* [EXERCISE INSTRUCTIONS] After locating the line that contains "Contact us now (495, 28)" in the records below, write out exactly that line and each line after it through the one that contains "Frequently asked questions", and nothing else.
[Start of section]
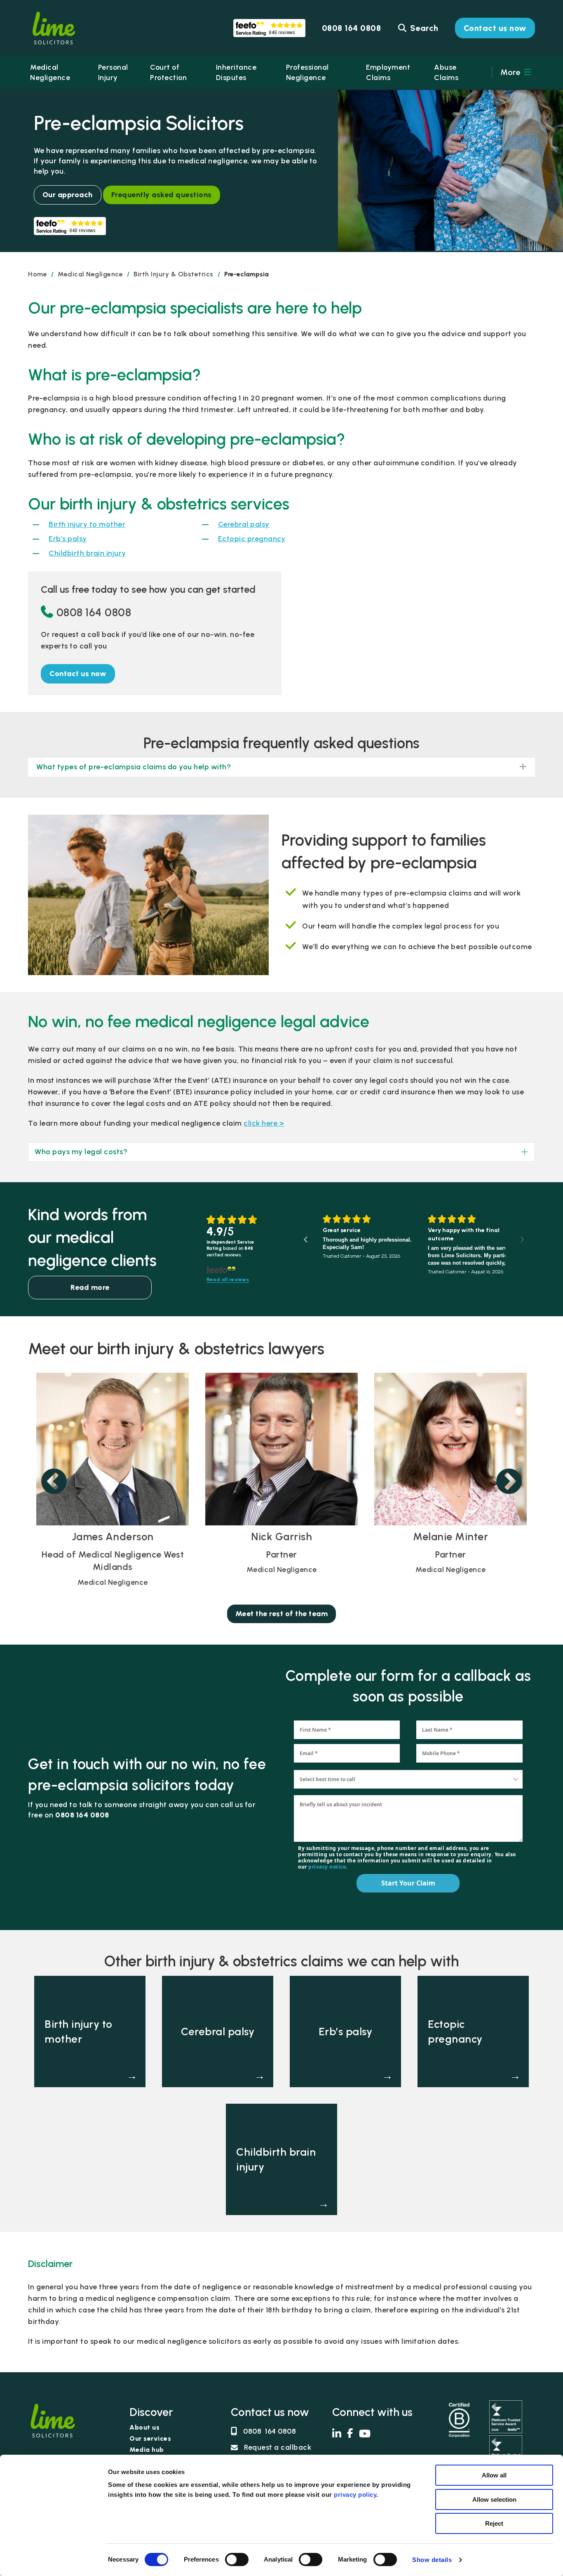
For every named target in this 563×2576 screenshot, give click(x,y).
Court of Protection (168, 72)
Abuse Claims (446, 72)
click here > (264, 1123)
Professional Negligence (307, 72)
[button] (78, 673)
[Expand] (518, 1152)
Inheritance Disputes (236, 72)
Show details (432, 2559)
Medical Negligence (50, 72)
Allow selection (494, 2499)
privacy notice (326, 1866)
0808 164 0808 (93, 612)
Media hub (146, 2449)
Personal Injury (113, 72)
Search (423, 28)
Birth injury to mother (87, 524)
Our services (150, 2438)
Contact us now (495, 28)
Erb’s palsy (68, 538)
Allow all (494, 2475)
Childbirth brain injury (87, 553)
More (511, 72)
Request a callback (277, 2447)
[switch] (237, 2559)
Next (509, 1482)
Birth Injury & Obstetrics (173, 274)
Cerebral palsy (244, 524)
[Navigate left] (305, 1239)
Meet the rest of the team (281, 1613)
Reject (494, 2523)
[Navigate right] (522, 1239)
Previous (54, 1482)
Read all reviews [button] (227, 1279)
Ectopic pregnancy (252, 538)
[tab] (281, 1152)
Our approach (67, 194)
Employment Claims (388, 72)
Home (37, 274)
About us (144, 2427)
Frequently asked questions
[End of section]
[Start of section]
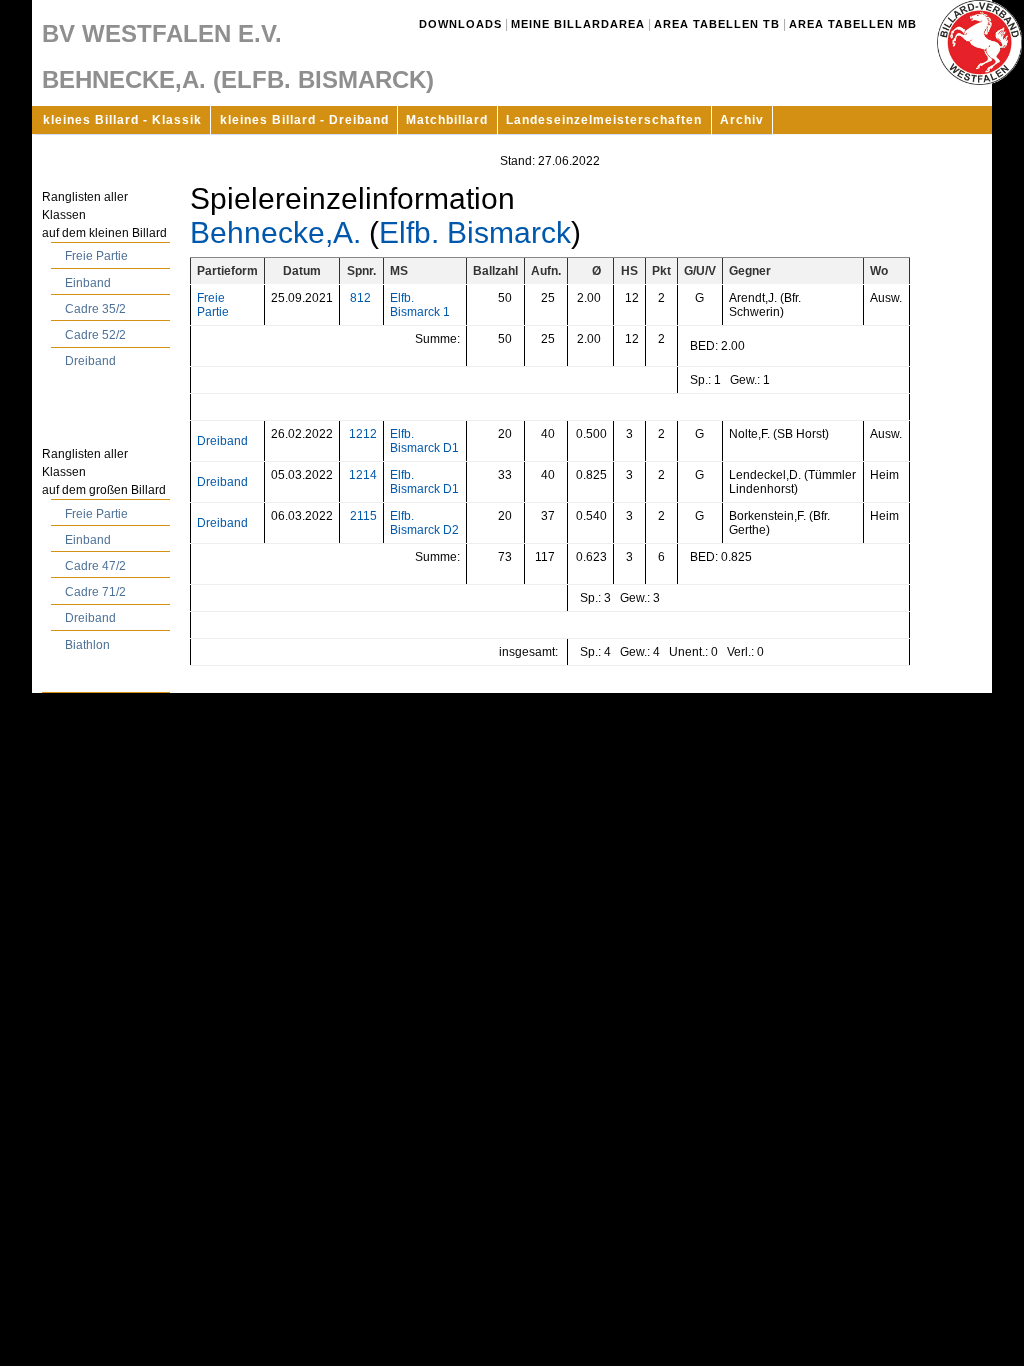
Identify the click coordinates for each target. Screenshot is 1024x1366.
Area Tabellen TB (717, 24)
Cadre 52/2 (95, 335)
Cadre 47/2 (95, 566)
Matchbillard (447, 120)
[End of section]
* [ANSWER SECTION]
Contact us now (495, 28)
Erb’s palsy (68, 538)
Allow all (494, 2475)
Childbirth brain injury (87, 553)
More (511, 72)
Request a callback (277, 2447)
[switch] (237, 2559)
Next (509, 1482)
Birth Injury & Obstetrics (173, 274)
Cerebral palsy (244, 524)
[Navigate left] (305, 1239)
Meet the rest of the team (281, 1613)
Reject (494, 2523)
[Navigate right] (522, 1239)
Previous (54, 1482)
Read all reviews [button] (227, 1279)
Ectopic pregnancy (252, 538)
[tab] (281, 1152)
Our approach (67, 194)
Employment Claims (388, 72)
Home (37, 274)
About us (144, 2427)
Frequently asked questions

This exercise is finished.